>>>>

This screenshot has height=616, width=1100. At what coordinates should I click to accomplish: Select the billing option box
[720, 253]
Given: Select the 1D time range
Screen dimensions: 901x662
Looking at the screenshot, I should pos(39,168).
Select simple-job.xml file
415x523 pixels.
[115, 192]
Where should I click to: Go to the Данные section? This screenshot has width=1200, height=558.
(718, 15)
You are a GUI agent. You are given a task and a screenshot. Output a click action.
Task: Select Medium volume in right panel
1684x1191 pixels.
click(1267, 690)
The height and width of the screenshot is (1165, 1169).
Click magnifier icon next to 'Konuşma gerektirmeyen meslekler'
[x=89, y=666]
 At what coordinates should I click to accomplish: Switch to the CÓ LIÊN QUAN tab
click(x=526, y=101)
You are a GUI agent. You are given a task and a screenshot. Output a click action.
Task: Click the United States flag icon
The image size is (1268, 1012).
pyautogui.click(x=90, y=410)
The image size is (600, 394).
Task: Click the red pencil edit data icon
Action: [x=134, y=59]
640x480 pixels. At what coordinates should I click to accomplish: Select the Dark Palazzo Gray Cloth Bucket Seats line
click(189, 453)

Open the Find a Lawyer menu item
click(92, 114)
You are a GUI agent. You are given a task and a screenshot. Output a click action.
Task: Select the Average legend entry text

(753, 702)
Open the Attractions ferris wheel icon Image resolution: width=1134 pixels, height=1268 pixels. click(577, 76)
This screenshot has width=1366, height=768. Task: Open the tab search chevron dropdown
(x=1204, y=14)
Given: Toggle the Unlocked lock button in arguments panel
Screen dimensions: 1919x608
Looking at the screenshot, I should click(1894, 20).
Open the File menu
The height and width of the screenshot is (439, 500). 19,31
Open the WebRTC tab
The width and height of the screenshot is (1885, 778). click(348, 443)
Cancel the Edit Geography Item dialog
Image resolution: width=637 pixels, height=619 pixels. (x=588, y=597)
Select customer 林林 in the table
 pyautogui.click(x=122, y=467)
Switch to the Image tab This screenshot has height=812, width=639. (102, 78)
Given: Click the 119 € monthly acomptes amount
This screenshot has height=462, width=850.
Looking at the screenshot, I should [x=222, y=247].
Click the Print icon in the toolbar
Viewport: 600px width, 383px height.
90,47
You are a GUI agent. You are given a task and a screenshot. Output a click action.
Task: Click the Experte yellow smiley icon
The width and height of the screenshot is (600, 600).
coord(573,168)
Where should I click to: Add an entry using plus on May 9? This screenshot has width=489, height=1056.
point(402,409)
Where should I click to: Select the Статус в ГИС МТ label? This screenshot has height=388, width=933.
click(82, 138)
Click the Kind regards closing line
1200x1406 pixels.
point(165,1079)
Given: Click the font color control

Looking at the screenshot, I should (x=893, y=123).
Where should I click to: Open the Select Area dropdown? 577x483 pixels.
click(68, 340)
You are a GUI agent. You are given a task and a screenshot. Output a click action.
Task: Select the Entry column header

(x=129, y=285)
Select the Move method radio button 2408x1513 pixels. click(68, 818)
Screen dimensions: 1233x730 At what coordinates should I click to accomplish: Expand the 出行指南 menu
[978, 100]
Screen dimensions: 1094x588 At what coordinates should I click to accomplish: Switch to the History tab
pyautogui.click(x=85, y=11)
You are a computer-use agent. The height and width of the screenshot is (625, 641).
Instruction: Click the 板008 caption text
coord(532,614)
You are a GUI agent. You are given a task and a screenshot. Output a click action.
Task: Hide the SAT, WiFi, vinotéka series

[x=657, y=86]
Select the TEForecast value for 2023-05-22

<<<<

## Exercise directions
Repeat the listing in full so that each line matches exactly.

## Output of the exercise
This screenshot has height=616, width=1100. At what coordinates should I click to accomplish: Select the billing option box
[720, 253]
Given: Select the 1D time range
Screen dimensions: 901x662
Looking at the screenshot, I should pos(39,168).
Select simple-job.xml file
415x523 pixels.
[115, 192]
Where should I click to: Go to the Данные section? This screenshot has width=1200, height=558.
(718, 15)
You are a GUI agent. You are given a task and a screenshot. Output a click action.
Task: Select Medium volume in right panel
1684x1191 pixels.
click(1267, 690)
The height and width of the screenshot is (1165, 1169).
Click magnifier icon next to 'Konuşma gerektirmeyen meslekler'
[x=89, y=666]
 At what coordinates should I click to accomplish: Switch to the CÓ LIÊN QUAN tab
click(x=526, y=101)
You are a GUI agent. You are given a task and a screenshot. Output a click action.
Task: Click the United States flag icon
The image size is (1268, 1012).
pyautogui.click(x=90, y=410)
The image size is (600, 394).
Task: Click the red pencil edit data icon
Action: [x=134, y=59]
640x480 pixels. At what coordinates should I click to accomplish: Select the Dark Palazzo Gray Cloth Bucket Seats line
click(189, 453)

Open the Find a Lawyer menu item
click(92, 114)
You are a GUI agent. You are given a task and a screenshot. Output a click action.
Task: Select the Average legend entry text

(753, 702)
Open the Attractions ferris wheel icon Image resolution: width=1134 pixels, height=1268 pixels. click(577, 76)
This screenshot has width=1366, height=768. Task: Open the tab search chevron dropdown
(x=1204, y=14)
Given: Toggle the Unlocked lock button in arguments panel
Screen dimensions: 1919x608
Looking at the screenshot, I should click(1894, 20).
Open the File menu
The height and width of the screenshot is (439, 500). 19,31
Open the WebRTC tab
The width and height of the screenshot is (1885, 778). click(348, 443)
Cancel the Edit Geography Item dialog
Image resolution: width=637 pixels, height=619 pixels. (x=588, y=597)
Select customer 林林 in the table
 pyautogui.click(x=122, y=467)
Switch to the Image tab This screenshot has height=812, width=639. (102, 78)
Given: Click the 119 € monthly acomptes amount
This screenshot has height=462, width=850.
Looking at the screenshot, I should [x=222, y=247].
Click the Print icon in the toolbar
Viewport: 600px width, 383px height.
90,47
You are a GUI agent. You are given a task and a screenshot. Output a click action.
Task: Click the Experte yellow smiley icon
The width and height of the screenshot is (600, 600).
coord(573,168)
Where should I click to: Add an entry using plus on May 9? This screenshot has width=489, height=1056.
point(402,409)
Where should I click to: Select the Статус в ГИС МТ label? This screenshot has height=388, width=933.
click(82, 138)
Click the Kind regards closing line
1200x1406 pixels.
point(165,1079)
Given: Click the font color control

Looking at the screenshot, I should (x=893, y=123).
Where should I click to: Open the Select Area dropdown? 577x483 pixels.
click(68, 340)
You are a GUI agent. You are given a task and a screenshot. Output a click action.
Task: Select the Entry column header

(x=129, y=285)
Select the Move method radio button 2408x1513 pixels. click(68, 818)
Screen dimensions: 1233x730 At what coordinates should I click to accomplish: Expand the 出行指南 menu
[978, 100]
Screen dimensions: 1094x588 At what coordinates should I click to accomplish: Switch to the History tab
pyautogui.click(x=85, y=11)
You are a computer-use agent. The height and width of the screenshot is (625, 641).
Instruction: Click the 板008 caption text
coord(532,614)
You are a GUI agent. You are given a task and a screenshot. Output a click action.
Task: Hide the SAT, WiFi, vinotéka series

[x=657, y=86]
Select the TEForecast value for 2023-05-22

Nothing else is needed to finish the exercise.